Nonetheless, the meeting was a success. And Ahmadinejad, intrigued by the connection, invited the contingent to Tehran. Soon thereafter, an interdenominational delegation of about 15 traveled to Tehran and met with the president, with religious leaders and with members of the Ministry of Foreign Affairs – becoming, according to their hosts, the first Americans to step inside the ministry’s building since the Islamic revolution in 1979.
It would be fair to call these encounters the beginnings of a sustained dialogue – and the Americans wanted to continue it. With the permission of the State Department’s Iran desk, they invited a group of eight Iranians to the United States. Early in 2007, the first four of those Iranians traveled to Dubai to apply for visas – since the U.S. has suspended diplomatic relations with Iran – which the State Department swiftly granted.
Then, suddenly, progress stopped. And in September, just days before the dialogue was to resume, the department rejected visa applications for the remaining four Iranians – the leaders of the delegation. It was among the more striking examples of how the administration has thwarted attempts to create pressure valves for U.S.-Iranian hostility.
Critics say these sorts of citizen-driven dialogues represent the gateway to more significant talks – and may help interrupt a violent crisis, should one emerge. “Engagement should not be limited to government-to-government contact,” Sen. Chuck Hagel, R‑Neb., insisted in a speech earlier this year. “We must reach out at all levels.” But up and down the line, arbitrary and easily lifted barriers have stood in the way of doing just that.

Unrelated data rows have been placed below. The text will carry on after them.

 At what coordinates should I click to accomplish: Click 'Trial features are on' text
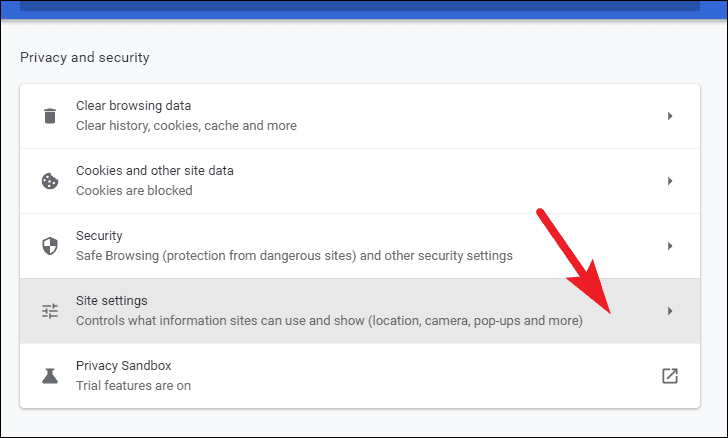pyautogui.click(x=133, y=386)
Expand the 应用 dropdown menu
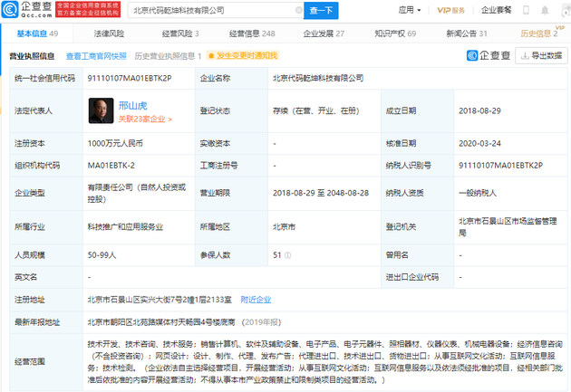571x392 pixels. point(410,10)
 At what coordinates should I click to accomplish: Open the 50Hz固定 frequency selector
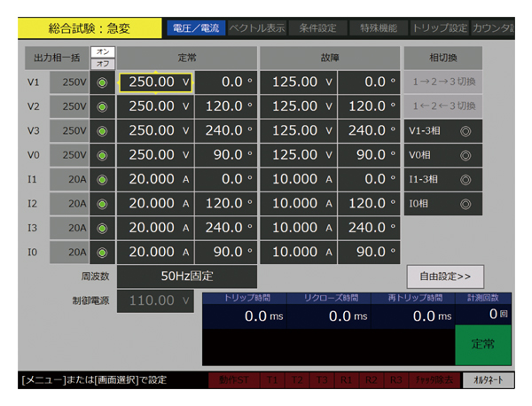click(187, 277)
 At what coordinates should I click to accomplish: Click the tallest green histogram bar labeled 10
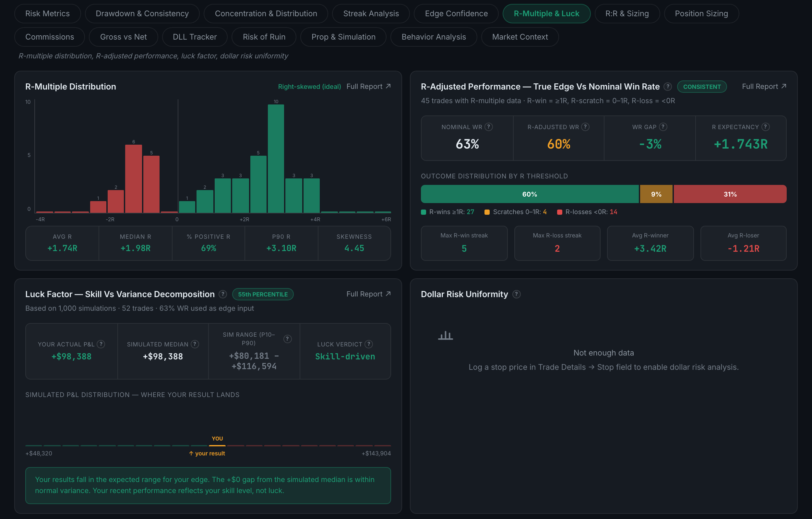click(276, 158)
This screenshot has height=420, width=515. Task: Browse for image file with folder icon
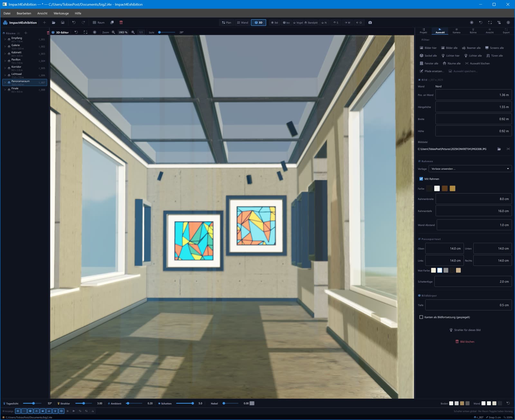[x=499, y=149]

“There are a lot of bureaucratic hurdles that interfere with the free flow of both people and information,” gripes Dr. Norm Neureiter of the American Association for the Advancement of Science, who has worked on recent outreach efforts with Glenn Schweitzer of the National Academy of Science. Schweitzer has been visiting and hosting Iranians for about eight years and argues that the visa acquisition process must be made more lenient. “Our criteria for success is whether the relationship [with our Iranian counterparts] can be sustained.”
Hagel has proposed a fix: “Re-open a consulate in Tehran … not formal diplomatic relations … but a Consulate … to help encourage and facilitate people-to-people exchanges. U.S.-Iranian parliamentarian exchanges would be beneficial to both sides.” The idea remains a political non-starter, however.

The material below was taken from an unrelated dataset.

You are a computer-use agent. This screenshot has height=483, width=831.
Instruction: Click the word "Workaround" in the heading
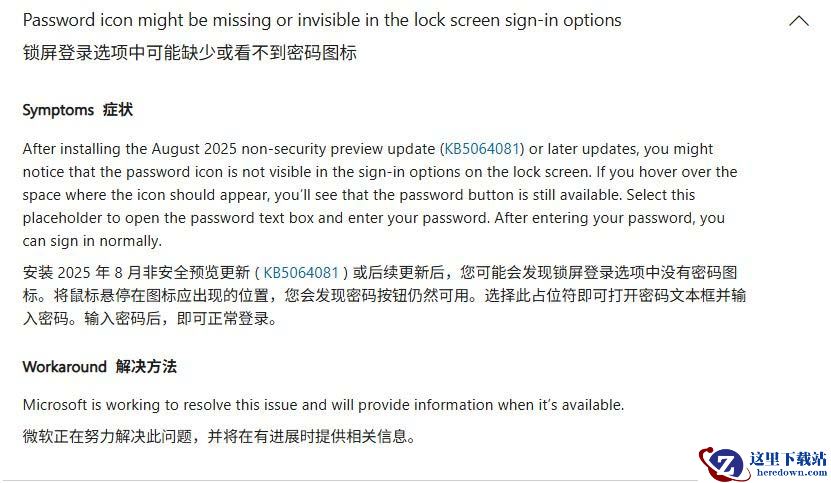click(64, 367)
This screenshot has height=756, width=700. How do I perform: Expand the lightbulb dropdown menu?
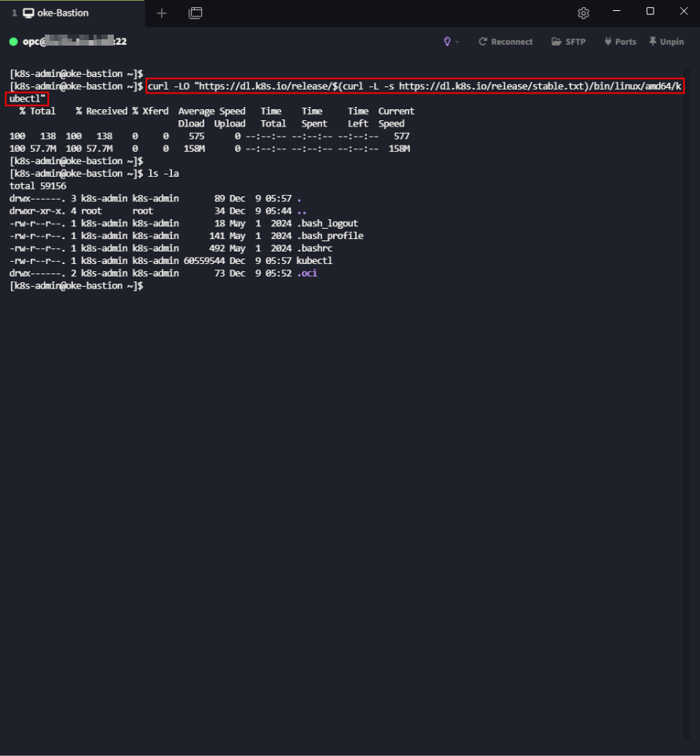(451, 42)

The Iranian government isn’t much help lately, either. Several influential members of Congress – including Rep. Tom Lantos, D‑Calif., Sen. Arlen Specter, D‑Pa., and others – have expressed strong interest in visiting Iran, but their intents have been thwarted by Iranian officials’ lack of understanding and suspicion of American politicians. The Iranians have offered only tourist visas, and congressmembers traveling on official business require “official visas.” Of course, the visas themselves are controlled by functionaries of Ahmadinejad, who isn’t necessarily allies with the members of Iranian parliament who could meet their American counterparts.
As a result, American legislators have been forced to visit with Iranian officials under extremely constrained circumstances, including a handful of meetings that members have had with Dr. Javad Zarif, the American educated official who, until earlier this year, was the Iranian ambassador to the United Nations. There are also murmurs of staging sometime next year an interparliamentary dialogue in Geneva, where visas are easy to come by. And private efforts like those of the religious leaders continue. But the questions remain: Will the government block the meetings, and will American legislators push hard to make sure that some sort of effective dialogue emerges?